We can create named CHECK conditions using the CONSTRAINT keyword. These names will identify the constraint in the error messages and allow us to add or drop that specific constraint from the table columns.

SQL uses the three-valued logic in its Boolean expressions, allowing them to return TRUE, FALSE, or UNKNOWN, often when NULL values are involved in a comparison.

Named CHECK constraints, NULL conditions and pg_constraint query

The CHECK constraint only blocks inserts for conditions explicitly returns FALSE. Unlike clauses like WHERE, which filter rows based on conditions explicitly marked as TRUE, CHECK constraints allow unknown results—such as NULL values—from INSERT operations involving missing data.

The NOT NULL keyword, when used within a CHECK condition, works as a and it can be used with other logical operations. However, if NOT NULL is applied directly to a column definition, it acts as an independent constraint.

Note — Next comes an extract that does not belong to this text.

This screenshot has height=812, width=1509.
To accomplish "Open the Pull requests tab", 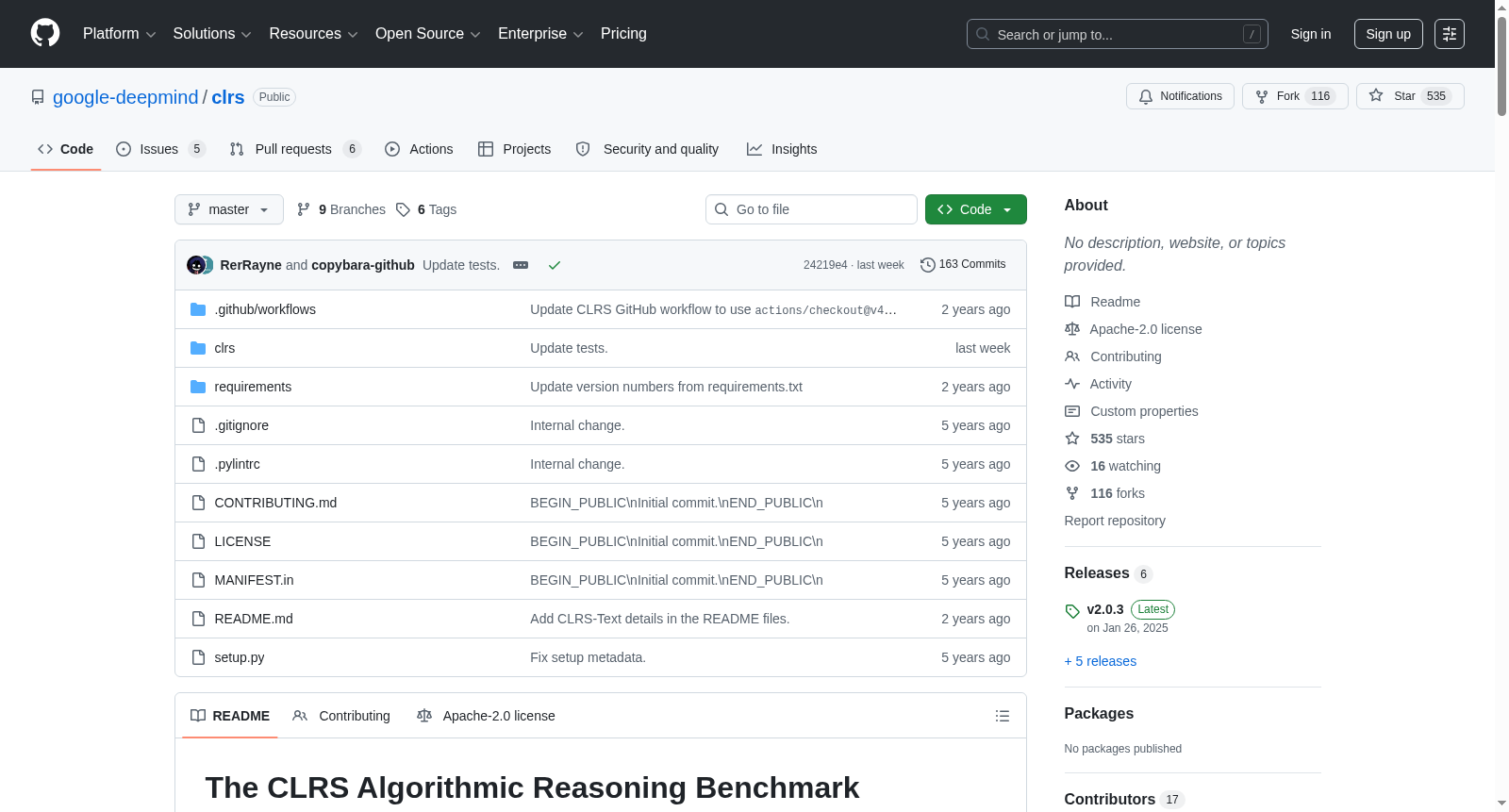I will (295, 149).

//We use length()/char_length() SQL standard functions, not .length
//ADD CONSTRAINT will be validated against existing data before being applied.
//UNKNOWN refers to explicit NULL values, not 0 or empty strings
create table dopo(
    id  SERIAL primary key,
    nome text constraint non_corto CHECK ( length(nome) > 5 ),
    numba int check (numba < 20 or numba is NULL),
    constraint finale CHECK (numba > 10 AND numba < 20 and length(nome) < 15)
);

insert into dopo(nome, numba) values ('lol', 15);   -- error: non_corto
insert into dopo(nome, numba) values ('filippo turati', 15) -- insert
insert into dopo(nome, numba) values ('marco rigati', NULL) -- insert

//We can only ADD and DROP constraint by their names.
ALTER TABLE dopo DROP CONSTRAINT non_corto;
insert into dopo(nome, numba) values ('lol', 15);   -- insert

//Constraints can't be altered directly; we must DROP and re-ADD them.
//Constraints will be added based on the column references in its conditions.
ALTER TABLE dopo ADD constraint non_corto CHECK (LENGTH(nome) > 10); -- error.

All the database CHECK constraints are stored as entries in the pg_constraint system catalog. The conbin column stores the binary tree representation of the check expression used by the SQL query executor. The OID column contains the constraint's own unique OID, while the conrelid column contains the OID of the constraint's table; this OID is shared among all constrains aplied to the same table. The collaname holds the constraints names, including the default names for unnamed constraints. The contype column contains the character code indicating the constraint's type.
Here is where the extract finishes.